S’il s’avérait, comme certains le supposent, que ces objets soient encore plus anciens en remontant à plusieurs centaines de milliers d’années, dans ce cas, il faudrait se tourner vers des ancêtres plus lointains comme l’Homo erectus. Cela signifierait que ces ancêtres éloignés avaient déjà le pied marin ! En effet, comme la Crète s’est séparée du continent voici plus de 5 millions d’années et qu’aucune baisse suffisante du niveau des mers [2] depuis n’ait permis de rejoindre cette île les pieds secs, seuls des navigateurs capables de voguer sur des dizaines de km en haute mer - et même sur 200 km s’ils étaient partis des côtes Libyennes, scénario improbable - pourraient expliquer cette situation.

Les premiers loups de mer

Jusqu’ici, le titre de Premiers navigateurs avérés était attribué à des Sapiens qui ont accosté l’Australie, voici 60 000 ans, au moment même de l’émergence du langage. Car, en effet, au-delà de la prouesse technique, ces traversées témoignent d’un niveau d’organisation sociale et de communication déjà élaborée, sans parler de la capacité de se projeter vers l’inconnu.

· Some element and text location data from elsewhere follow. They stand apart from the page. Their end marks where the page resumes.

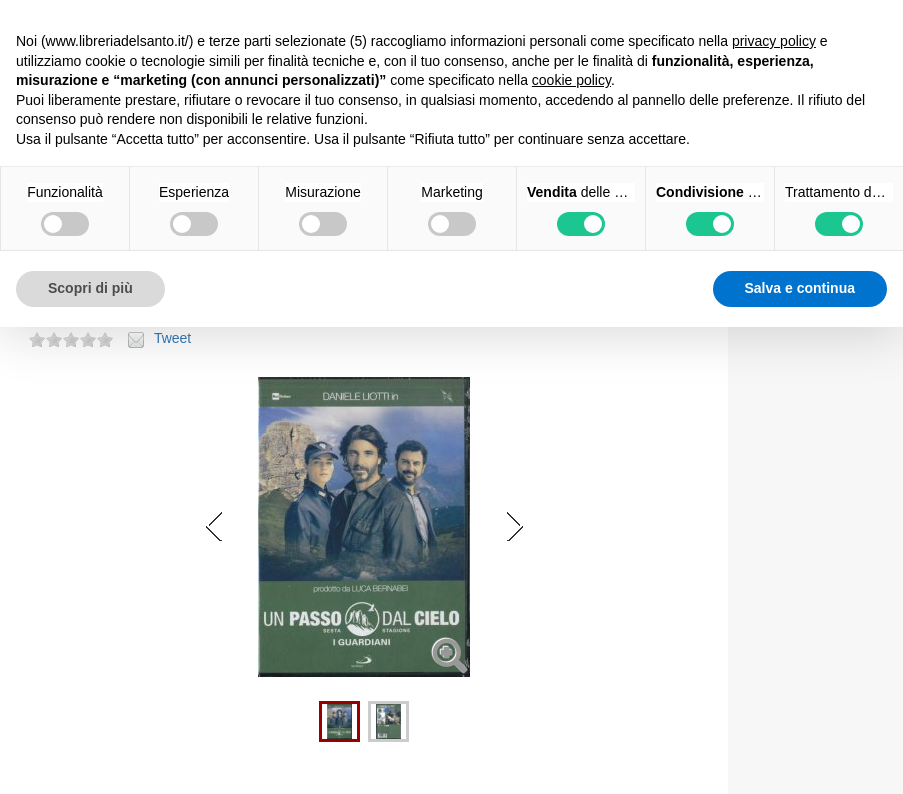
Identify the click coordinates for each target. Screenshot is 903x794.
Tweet (172, 338)
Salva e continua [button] (800, 288)
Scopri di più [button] (90, 288)
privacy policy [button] (774, 41)
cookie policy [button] (571, 80)
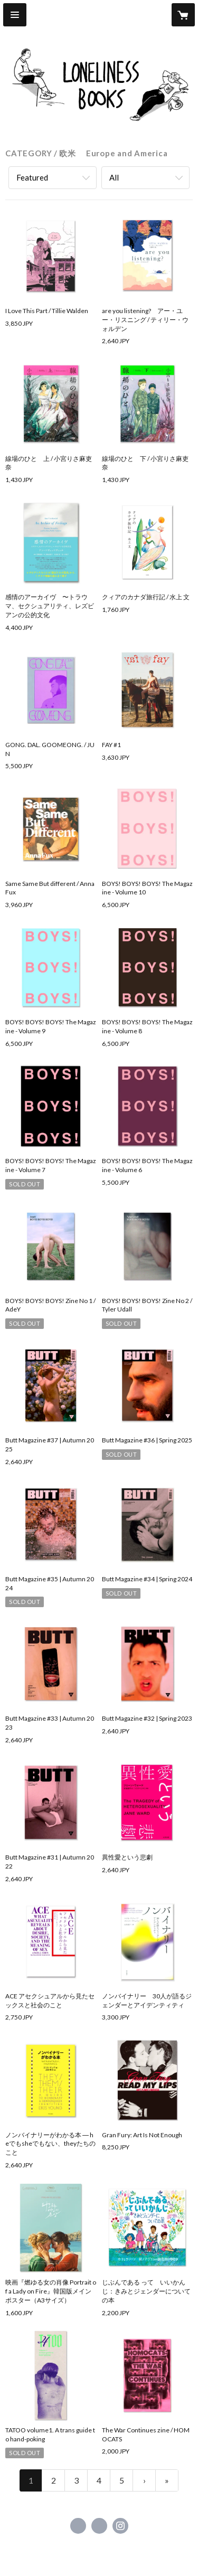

Pour Jean-Marie Hombert du laboratoire dynamique du langage, au CNRS-Université de Lyon, les premières traversées maritimes figurent comme un marqueur du niveau de sophistication de la langue [3]. Cependant, avec ces navigateurs très précoces, il y a « un loup » tant dans le raisonnement  que dans la chronologie et, ce n’est  pas uniquement un vieux loup de mer !

Quoi qu’il en soit, entre ces conquérants des mers qui ont parcouru leurs premiers kilomètres en haute mer et ceux de Groupama 3 qui en ont avalé plus de 45 000 km en réalisant le tout premier tour du monde en moins de 50 jours [4], il y a  un point commun malgré les milliers d’années qui les séparent : le même goût de l’aventure et de l’appel irrépréssible du large.


(1) Equipe menée par Thomas Straser du Providence College du Rhode Island des Etats-Unis et Eleni Panagopoulou, directrice de la paléoanthropologie et de la spéléologie de la Grèce du sud.
(2) Il y a 21 000 ans, le dernier maximum glaciaire n’a engendré qu’une baisse de 100 mètres du niveau de la mer.
(3) Cité dans Le Monde du 22 janvier 2011, article de Pierre Le Hir.
(4) Trophée Jules Verne remporté par Franck Cammas et ses 9 co-équipiers sur Groupama 3, le 20 mars 2010 après 48 jours, 7 heures 44 minutes, 52 secondes de mers à la vitesse moyenne de près de 19 nœuds.